Berlin nie wywiązał się ze zobowiązań wobec ofiar terroryzmu
Pełnomocnik niemieckiego rządu Kurt Beck zamiast jak najszybciej załatwić sprawę odszkodowań dla Ariela Żurawskiego, właściciela ciężarówki ukradzionej, a następnie wykorzystanej do zamachu terrorystycznego w Berlinie, unika z nim spotkania - informuje "Gazeta Polska Codziennie".
24.10.2017 05:34
Do zamachu doszło 16 grudnia podczas jarmarku bożonarodzeniowego; terrorysta wjechał w tłum zabijając 11 osób i raniąc 50. Odpowiedzialność za zamach wzięło na siebie Państwo Islamskie; a zamachowiec został zastrzelony kilka dni później w Mediolanie.

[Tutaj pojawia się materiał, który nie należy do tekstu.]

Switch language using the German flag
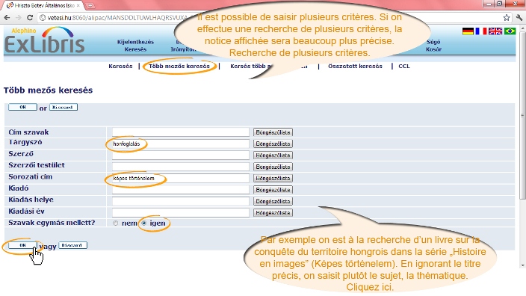526x296 pixels. click(x=468, y=31)
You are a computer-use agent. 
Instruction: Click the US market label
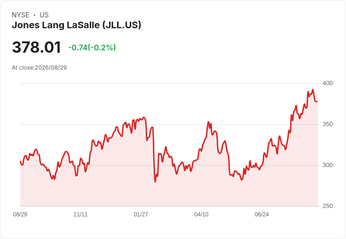click(44, 15)
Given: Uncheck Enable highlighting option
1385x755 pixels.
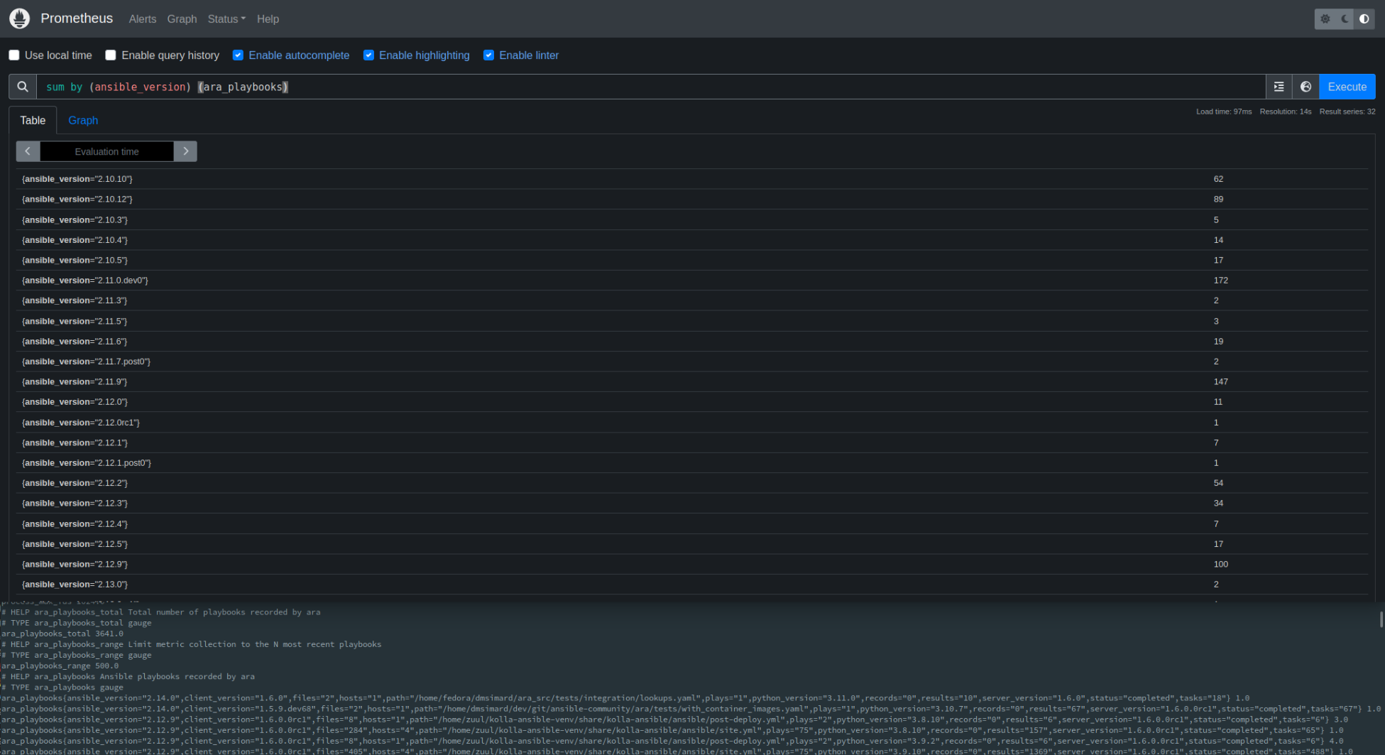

40-tonowa ciężarówka była własnością firmy transportowej należącej do Ariela Żurawskiego. Gazeta przypomina, że po zamachu niemiecka policja przetrzymywała samochód przez wiele miesięcy, choć przedsiębiorca poniósł z tego tytułu poważne straty, do dziś nie dostał odszkodowania. Jego interesy reprezentuje berliński adwokat Stefan Hambura, który w rozmowie z "GPC" mówi, że on i jego klient "mieli problem, by pełnomocnik niemieckiego rządu Kurt Beck wyznaczył im spotkanie".
- Okazuje się, że pan Kurt Beck jest także przewodniczącym należącej do SPD Fundacji Eberta i brakuje mu czasu na spotkanie z poszkodowanym. Uważam, że rząd federalny nie wywiazał się do końca ze swoich obowiązków, bo pełnomocnik powinien być osiągalny codziennie, a nie pracować jedynie z doskoku. To nie jest najlepsza forma pomocy ofiarom zamachu - podkreśla Hambura w rozmowie z gazetą i dodaje, że ostatecznie do spotkania dojdzie w środę.
- Mam nadzieje, że usłyszymy konkretne propozycje - mówi gazecie Hambura i podkreśla, że "jego mocodawca uważa, że stroną, która powinna wyrównać jego straty, jest Republika Federalna Niemiec".